Many of you know that you're eligible for long-term care insurance as a federal employee. The Federal Long Term Care Insurance Program (FLTCIP) helps you pay for care when you are ill, injured, or disabled. Long term care is care that you need if you can no longer perform everyday tasks by yourself due to a chronic illness, injury, disability or the aging process.
Long term care isn't intended to cure you. It is chronic care that you might need for the rest of your life. This care can span years and can be expensive depending on the type of care you need and location where that care is received. For example, you might need care after a car accident, sporting accident, or disabling injury. You also might need coverage for disease like Alzheimer's, stroke, MS, Parkinson's, or just old age or other disabling condition.
In the past, premiums were relatively stable. However, in 2010 the U.S. Office of Personnel Management (OPM) approved premium increases. On Tuesday OPM briefed NTEU's national office regarding yet another premium increase. If you have coverage, expect significant premium increases on November 1, 2016.

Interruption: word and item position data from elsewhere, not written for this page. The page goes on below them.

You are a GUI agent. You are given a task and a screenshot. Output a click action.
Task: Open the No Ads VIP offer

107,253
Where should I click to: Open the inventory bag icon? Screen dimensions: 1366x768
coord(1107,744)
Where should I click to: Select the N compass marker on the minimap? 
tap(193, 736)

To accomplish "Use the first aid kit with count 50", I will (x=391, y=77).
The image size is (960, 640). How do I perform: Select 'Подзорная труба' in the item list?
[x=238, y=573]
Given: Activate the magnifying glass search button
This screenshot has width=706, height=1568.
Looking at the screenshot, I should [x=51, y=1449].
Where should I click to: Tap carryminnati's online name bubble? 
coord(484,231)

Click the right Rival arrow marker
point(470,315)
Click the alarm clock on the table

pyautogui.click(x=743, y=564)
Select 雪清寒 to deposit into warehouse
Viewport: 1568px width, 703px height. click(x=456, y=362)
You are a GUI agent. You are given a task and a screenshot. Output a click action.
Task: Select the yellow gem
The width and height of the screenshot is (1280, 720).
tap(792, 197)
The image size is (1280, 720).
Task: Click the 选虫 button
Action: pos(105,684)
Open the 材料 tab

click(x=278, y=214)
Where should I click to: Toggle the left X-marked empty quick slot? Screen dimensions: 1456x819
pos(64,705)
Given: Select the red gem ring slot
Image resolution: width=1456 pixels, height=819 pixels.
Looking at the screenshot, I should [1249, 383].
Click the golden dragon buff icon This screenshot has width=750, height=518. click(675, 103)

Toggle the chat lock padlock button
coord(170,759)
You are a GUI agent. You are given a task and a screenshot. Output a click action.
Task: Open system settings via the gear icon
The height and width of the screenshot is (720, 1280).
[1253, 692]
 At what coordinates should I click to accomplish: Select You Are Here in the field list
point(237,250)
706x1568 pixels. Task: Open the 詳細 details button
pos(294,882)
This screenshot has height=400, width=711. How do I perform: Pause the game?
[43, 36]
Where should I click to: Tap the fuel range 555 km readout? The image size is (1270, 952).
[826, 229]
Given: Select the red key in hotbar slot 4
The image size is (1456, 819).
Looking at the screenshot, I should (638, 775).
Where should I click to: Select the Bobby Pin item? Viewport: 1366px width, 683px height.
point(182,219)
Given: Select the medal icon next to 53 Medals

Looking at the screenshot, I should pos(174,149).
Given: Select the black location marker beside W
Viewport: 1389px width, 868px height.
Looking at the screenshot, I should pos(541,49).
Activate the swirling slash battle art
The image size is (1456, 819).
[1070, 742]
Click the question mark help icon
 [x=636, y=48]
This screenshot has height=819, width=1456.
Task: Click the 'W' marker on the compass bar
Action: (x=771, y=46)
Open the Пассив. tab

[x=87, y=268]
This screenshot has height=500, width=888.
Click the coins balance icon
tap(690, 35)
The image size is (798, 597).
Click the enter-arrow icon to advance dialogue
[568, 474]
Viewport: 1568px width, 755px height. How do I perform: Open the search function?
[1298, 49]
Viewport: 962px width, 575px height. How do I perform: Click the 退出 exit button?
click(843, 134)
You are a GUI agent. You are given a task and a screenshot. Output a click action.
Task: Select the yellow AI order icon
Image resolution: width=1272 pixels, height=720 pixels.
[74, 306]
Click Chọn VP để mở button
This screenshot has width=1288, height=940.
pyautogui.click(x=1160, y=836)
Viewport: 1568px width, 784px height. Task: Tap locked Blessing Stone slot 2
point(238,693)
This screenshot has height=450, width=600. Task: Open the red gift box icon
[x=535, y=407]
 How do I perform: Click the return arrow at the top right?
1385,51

If you're currently insured and affected by the premium increase, you will receive a snail-mail packet from FLTCIP over the next few weeks. The mailing will describe your exact premium increase for your current coverage. You need not take any action if you want to remain enrolled in the program at current coverage levels.
You will also be offered options to reduce coverage levels to keep your premium the same as it currently is or to reduce it. The deadline to inform FLTCIP of any coverage changes is September 30, 2016. Submission can be made online at www.LTCFEDS.com/MyAccount, via fax at 1-866-921-4511, or via snail-mail to Long Term Care Partners, P.O. Box 8330, Portsmouth, NH, 03802-9908.
NTEU is concerned that already-expensive long-term care insurance will soon be completely unaffordable for federal employees, and questions the viability of the FLTCIP program for the future given the overall drop in long-term care insurance carriers and current premium increases.